[RECORDS SUPPLIED]
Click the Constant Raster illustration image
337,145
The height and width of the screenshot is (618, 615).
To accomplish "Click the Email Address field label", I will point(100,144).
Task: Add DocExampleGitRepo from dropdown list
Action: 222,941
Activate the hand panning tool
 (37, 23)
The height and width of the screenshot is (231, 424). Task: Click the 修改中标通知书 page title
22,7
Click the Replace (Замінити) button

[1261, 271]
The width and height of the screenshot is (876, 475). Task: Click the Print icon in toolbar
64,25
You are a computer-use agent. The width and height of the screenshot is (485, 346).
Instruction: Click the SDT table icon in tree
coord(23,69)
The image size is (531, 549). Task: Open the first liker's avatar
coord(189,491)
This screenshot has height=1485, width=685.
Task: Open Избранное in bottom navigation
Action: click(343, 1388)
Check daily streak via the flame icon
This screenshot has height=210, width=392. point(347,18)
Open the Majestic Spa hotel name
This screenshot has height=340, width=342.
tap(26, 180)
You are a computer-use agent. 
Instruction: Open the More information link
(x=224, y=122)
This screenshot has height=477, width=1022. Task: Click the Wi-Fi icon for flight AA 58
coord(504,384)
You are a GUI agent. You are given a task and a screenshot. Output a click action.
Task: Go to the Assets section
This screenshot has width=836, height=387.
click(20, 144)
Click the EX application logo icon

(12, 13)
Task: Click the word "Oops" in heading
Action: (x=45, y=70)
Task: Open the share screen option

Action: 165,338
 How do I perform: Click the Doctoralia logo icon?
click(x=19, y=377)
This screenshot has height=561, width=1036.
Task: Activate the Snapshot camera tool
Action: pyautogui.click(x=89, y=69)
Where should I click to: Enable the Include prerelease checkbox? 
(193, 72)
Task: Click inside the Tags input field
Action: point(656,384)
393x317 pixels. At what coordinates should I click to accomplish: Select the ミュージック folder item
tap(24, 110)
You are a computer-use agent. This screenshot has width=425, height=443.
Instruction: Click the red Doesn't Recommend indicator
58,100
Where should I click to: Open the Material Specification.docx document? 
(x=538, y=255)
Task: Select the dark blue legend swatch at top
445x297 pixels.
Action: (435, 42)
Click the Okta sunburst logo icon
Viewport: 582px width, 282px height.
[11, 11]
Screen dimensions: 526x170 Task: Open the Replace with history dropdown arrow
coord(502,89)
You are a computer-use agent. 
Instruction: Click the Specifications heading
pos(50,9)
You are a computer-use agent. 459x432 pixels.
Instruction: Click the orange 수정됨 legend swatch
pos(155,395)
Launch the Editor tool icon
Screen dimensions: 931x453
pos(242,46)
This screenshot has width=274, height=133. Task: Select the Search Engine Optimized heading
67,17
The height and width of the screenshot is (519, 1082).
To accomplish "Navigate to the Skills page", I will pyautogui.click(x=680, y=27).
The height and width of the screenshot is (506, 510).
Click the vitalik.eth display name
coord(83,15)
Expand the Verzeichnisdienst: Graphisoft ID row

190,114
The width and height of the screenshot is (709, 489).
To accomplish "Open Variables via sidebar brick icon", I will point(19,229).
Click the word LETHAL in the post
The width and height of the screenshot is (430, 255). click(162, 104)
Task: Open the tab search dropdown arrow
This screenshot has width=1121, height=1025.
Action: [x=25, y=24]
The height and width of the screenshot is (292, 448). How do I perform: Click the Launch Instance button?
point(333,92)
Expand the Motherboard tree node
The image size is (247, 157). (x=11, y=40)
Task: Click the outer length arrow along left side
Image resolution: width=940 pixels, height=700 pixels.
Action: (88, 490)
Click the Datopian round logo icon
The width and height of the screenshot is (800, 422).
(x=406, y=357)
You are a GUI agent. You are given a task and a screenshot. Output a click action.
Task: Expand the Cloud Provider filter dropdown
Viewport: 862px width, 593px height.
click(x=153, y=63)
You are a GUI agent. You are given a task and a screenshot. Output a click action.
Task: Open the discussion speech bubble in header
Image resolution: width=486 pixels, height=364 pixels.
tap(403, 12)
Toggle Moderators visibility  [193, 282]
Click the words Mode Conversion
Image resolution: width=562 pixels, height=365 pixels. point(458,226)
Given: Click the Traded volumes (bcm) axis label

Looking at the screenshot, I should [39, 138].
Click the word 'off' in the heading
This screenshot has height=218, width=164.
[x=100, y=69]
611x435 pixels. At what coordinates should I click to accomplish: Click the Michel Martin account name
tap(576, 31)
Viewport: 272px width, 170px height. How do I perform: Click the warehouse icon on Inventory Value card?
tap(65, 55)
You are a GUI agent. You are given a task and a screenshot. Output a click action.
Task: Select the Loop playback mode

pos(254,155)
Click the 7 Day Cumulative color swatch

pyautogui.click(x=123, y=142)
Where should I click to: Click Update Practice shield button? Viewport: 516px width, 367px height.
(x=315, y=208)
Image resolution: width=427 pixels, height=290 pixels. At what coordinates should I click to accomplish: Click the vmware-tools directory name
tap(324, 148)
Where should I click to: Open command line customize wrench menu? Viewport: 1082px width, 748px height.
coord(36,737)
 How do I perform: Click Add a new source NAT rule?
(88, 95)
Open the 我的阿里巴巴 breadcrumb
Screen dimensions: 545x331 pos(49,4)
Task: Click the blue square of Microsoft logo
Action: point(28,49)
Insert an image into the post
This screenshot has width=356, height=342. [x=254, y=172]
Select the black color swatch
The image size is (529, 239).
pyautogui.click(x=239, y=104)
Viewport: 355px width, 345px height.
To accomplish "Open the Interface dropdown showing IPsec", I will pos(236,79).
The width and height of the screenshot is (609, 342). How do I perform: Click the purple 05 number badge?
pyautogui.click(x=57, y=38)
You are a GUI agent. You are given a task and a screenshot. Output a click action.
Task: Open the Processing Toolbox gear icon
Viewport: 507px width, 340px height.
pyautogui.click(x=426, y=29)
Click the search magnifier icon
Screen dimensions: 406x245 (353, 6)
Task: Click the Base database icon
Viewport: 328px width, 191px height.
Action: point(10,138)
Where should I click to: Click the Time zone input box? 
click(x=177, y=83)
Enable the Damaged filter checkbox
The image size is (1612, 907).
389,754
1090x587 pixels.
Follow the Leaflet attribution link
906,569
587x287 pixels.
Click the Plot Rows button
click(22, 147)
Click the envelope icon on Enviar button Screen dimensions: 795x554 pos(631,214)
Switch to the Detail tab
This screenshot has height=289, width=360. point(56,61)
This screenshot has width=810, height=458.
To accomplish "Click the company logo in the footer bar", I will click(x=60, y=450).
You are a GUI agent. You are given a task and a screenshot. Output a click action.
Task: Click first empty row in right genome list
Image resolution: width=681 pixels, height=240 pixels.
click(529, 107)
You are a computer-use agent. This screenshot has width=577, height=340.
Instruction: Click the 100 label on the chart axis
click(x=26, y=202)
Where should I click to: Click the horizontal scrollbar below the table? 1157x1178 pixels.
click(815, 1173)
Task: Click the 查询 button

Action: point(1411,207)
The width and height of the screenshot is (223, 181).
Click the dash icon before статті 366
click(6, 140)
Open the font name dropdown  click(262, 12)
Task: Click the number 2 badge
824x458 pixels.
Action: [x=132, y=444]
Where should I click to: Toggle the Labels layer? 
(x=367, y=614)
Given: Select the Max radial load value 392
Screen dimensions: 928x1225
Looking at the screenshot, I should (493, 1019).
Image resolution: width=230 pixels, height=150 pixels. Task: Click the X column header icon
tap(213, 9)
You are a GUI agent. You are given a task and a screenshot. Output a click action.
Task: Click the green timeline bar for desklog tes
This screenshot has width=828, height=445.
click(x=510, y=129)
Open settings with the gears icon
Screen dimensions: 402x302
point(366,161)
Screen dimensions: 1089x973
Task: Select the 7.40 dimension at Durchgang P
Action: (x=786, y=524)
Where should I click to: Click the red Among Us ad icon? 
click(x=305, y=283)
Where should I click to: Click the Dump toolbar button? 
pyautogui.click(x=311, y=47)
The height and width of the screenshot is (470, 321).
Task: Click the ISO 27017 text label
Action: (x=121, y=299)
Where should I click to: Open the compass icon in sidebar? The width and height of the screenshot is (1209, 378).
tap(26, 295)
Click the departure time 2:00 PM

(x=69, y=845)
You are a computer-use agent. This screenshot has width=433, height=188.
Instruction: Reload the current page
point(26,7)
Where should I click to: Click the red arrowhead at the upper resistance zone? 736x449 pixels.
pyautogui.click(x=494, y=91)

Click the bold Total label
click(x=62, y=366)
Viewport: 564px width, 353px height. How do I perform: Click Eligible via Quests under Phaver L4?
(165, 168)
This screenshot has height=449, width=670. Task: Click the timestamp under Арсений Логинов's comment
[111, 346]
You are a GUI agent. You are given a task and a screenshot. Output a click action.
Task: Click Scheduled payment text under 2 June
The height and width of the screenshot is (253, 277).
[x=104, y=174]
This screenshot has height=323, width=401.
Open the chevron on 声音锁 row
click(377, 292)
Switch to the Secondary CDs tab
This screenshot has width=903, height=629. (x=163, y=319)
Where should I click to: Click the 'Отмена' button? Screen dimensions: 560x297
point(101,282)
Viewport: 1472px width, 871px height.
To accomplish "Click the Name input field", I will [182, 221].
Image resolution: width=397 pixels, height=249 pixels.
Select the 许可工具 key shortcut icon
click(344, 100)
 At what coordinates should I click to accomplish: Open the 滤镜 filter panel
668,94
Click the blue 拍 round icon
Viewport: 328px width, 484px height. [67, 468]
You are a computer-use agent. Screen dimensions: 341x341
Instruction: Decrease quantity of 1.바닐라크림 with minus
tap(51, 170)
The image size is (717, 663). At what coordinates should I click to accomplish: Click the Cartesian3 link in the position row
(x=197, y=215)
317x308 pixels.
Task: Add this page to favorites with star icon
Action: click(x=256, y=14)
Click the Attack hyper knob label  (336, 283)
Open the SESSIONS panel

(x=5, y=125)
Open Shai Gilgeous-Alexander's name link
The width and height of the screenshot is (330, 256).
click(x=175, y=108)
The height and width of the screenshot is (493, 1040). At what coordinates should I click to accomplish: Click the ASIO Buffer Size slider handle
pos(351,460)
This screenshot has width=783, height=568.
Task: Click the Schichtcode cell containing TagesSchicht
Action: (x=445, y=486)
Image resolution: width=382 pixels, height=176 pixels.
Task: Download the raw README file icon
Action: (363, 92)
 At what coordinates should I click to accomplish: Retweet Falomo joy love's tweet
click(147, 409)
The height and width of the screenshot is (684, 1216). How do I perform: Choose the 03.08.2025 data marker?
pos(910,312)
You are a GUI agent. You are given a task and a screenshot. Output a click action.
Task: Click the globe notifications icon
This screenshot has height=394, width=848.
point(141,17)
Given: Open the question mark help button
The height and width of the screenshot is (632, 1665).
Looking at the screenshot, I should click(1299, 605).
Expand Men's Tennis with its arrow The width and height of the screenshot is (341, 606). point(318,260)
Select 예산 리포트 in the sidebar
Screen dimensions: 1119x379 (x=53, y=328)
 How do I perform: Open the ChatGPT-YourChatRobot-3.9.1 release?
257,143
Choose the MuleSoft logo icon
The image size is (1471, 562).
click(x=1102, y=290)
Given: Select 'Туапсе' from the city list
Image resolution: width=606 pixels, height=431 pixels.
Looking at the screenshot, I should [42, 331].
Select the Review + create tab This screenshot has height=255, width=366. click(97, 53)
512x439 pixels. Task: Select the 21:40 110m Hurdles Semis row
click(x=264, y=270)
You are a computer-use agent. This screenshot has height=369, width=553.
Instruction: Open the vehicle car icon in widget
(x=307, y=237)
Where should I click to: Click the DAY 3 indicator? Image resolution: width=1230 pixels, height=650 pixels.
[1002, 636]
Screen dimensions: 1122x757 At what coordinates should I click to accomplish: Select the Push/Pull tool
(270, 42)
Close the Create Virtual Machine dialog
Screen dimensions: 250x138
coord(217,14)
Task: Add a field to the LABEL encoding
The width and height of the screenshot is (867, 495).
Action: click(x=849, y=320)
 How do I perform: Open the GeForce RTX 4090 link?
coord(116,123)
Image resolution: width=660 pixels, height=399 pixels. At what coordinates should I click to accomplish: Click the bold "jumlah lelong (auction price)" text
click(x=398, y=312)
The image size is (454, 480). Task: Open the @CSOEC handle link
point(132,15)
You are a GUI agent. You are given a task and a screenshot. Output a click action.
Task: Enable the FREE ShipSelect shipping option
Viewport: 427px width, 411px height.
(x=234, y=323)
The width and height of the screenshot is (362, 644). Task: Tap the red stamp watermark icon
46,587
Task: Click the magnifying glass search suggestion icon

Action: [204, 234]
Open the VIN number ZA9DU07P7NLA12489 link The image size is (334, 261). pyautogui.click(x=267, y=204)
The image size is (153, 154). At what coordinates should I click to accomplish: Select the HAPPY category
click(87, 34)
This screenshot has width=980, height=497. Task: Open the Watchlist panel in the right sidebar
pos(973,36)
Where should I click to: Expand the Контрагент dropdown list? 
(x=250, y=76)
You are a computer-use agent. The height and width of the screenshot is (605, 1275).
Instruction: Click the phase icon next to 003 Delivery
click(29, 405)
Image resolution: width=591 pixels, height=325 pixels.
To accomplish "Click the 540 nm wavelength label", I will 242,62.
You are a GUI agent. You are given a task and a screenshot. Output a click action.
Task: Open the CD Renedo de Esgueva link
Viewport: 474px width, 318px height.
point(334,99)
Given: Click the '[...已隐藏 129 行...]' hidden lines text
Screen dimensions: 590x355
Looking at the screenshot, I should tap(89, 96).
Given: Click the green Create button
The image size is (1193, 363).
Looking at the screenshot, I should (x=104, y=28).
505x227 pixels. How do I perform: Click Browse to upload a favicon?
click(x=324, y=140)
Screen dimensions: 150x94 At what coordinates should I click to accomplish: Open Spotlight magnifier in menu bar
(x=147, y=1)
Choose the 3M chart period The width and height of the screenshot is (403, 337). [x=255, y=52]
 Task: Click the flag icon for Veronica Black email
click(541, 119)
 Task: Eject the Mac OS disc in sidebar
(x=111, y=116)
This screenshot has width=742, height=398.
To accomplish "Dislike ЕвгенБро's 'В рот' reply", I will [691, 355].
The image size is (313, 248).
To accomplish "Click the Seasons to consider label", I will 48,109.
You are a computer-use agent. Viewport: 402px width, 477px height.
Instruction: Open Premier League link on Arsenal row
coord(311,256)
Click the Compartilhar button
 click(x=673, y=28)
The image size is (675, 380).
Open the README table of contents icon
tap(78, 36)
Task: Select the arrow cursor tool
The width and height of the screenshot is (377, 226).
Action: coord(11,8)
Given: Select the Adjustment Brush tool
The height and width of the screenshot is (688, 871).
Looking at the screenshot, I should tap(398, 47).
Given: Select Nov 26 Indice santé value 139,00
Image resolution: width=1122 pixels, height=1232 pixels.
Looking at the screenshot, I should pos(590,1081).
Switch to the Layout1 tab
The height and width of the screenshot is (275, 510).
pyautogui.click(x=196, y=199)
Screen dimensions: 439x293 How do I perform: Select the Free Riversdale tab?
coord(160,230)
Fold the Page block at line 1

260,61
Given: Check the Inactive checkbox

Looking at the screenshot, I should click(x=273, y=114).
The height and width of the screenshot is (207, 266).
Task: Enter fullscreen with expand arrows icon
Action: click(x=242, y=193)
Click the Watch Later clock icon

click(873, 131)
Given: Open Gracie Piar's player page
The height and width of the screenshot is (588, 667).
[/RECORDS SUPPLIED]
• **WORK ITEM**: Taking the records above, retype every line from the one with "Where should I click to: Expand" down to the one with "The image size is (313, 248).", exactly and with nothing else.

• **ANSWER TO THIS TASK**:
Where should I click to: Expand the Контрагент dropdown list? 
(x=250, y=76)
You are a computer-use agent. The height and width of the screenshot is (605, 1275).
Instruction: Click the phase icon next to 003 Delivery
click(29, 405)
Image resolution: width=591 pixels, height=325 pixels.
To accomplish "Click the 540 nm wavelength label", I will 242,62.
You are a GUI agent. You are given a task and a screenshot. Output a click action.
Task: Open the CD Renedo de Esgueva link
Viewport: 474px width, 318px height.
point(334,99)
Given: Click the '[...已隐藏 129 行...]' hidden lines text
Screen dimensions: 590x355
Looking at the screenshot, I should tap(89, 96).
Given: Click the green Create button
The image size is (1193, 363).
Looking at the screenshot, I should (x=104, y=28).
505x227 pixels. How do I perform: Click Browse to upload a favicon?
click(x=324, y=140)
Screen dimensions: 150x94 At what coordinates should I click to accomplish: Open Spotlight magnifier in menu bar
(x=147, y=1)
Choose the 3M chart period The width and height of the screenshot is (403, 337). [x=255, y=52]
 Task: Click the flag icon for Veronica Black email
click(541, 119)
 Task: Eject the Mac OS disc in sidebar
(x=111, y=116)
This screenshot has width=742, height=398.
To accomplish "Dislike ЕвгенБро's 'В рот' reply", I will [691, 355].
The image size is (313, 248).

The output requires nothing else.